**YOUR ASSIGNMENT:** Quote, word for word, only the lines running from the line with "Given: Select the pink BH-楽典 block in C207" through the end of the listing. Leave out the pictures.

**INPUT DATA:**

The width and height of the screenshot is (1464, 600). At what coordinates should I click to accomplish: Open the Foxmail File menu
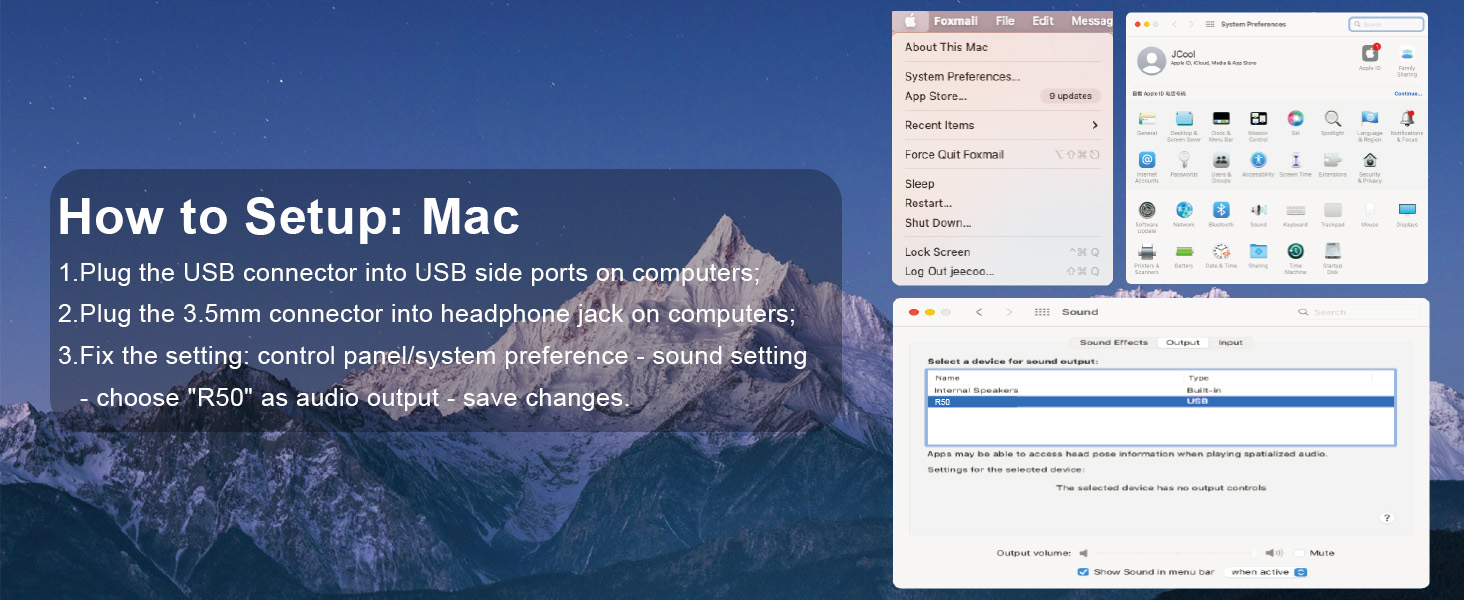(x=1004, y=20)
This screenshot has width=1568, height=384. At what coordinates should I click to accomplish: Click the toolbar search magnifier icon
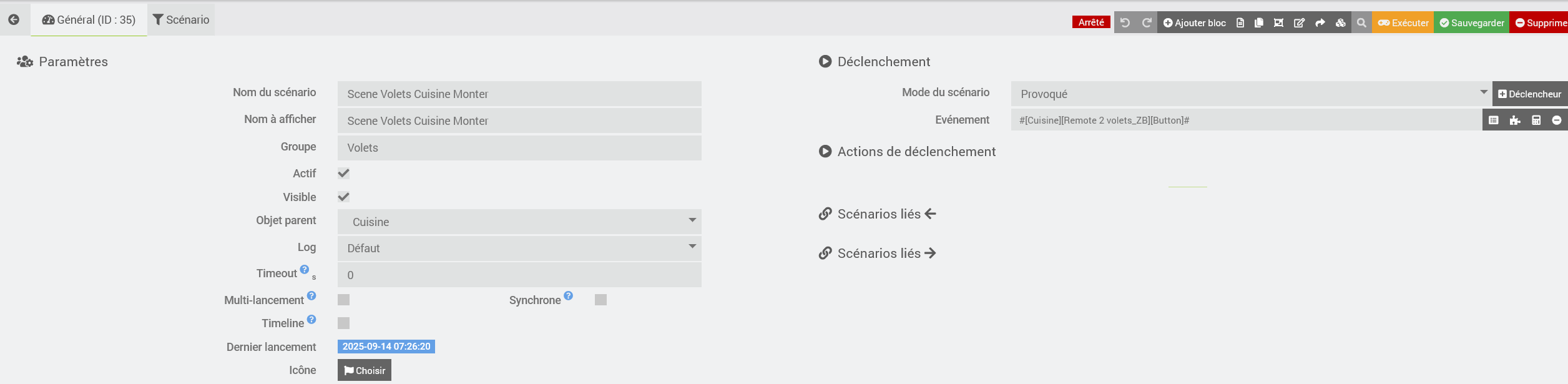tap(1361, 22)
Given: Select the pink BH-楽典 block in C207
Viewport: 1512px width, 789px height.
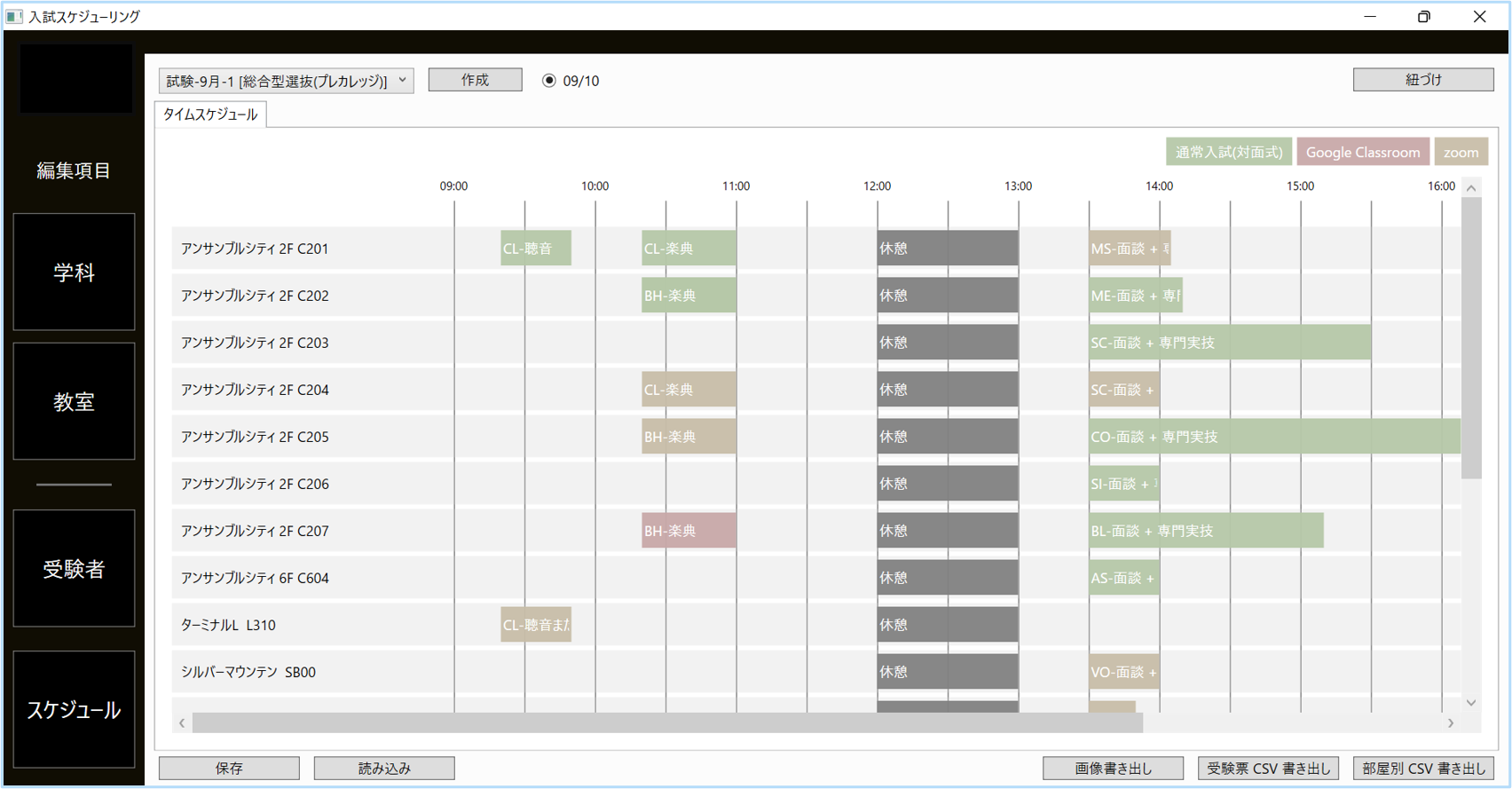Looking at the screenshot, I should 689,531.
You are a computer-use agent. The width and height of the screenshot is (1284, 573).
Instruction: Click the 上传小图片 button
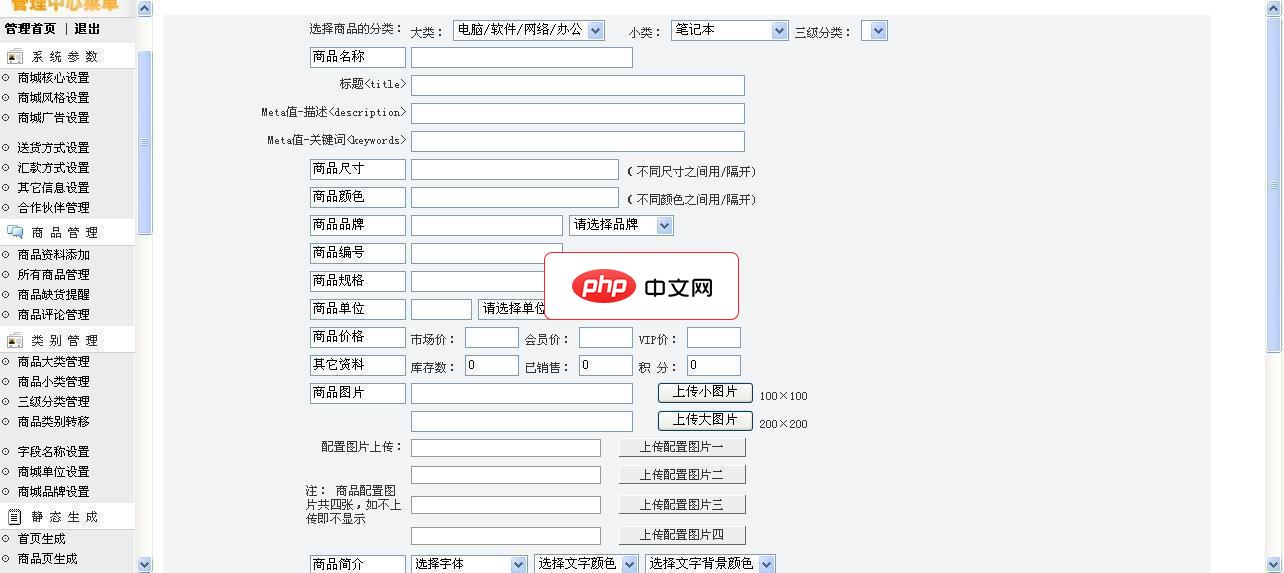coord(705,392)
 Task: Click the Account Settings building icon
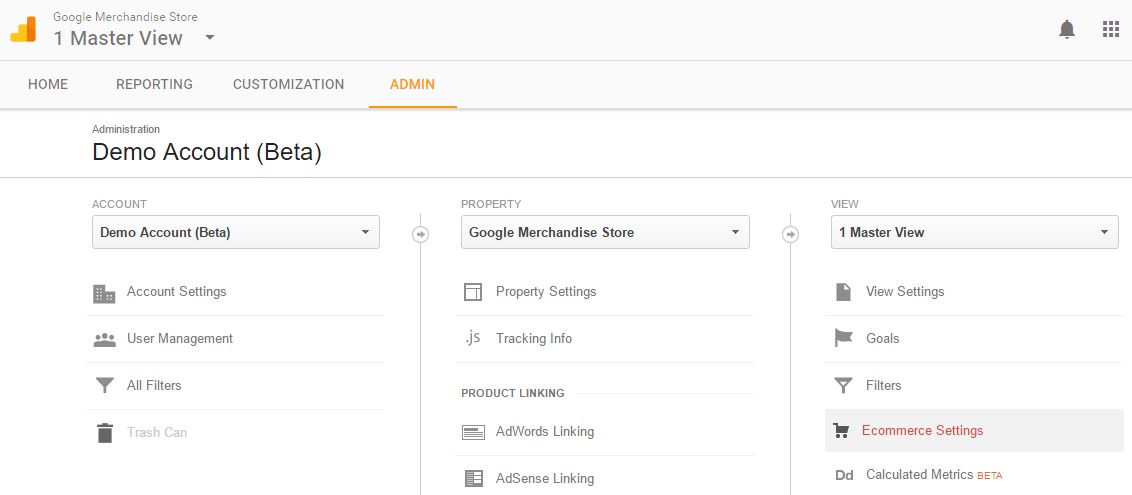pos(104,293)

**COMPLETED EXERCISE:**
Given: Select the pink BH-楽典 block in C207
Viewport: 1512px width, 789px height.
Looking at the screenshot, I should 689,531.
You are a computer-use agent. The width and height of the screenshot is (1284, 573).
Instruction: Click the 上传小图片 button
coord(705,392)
 Task: Click the Account Settings building icon
pos(104,293)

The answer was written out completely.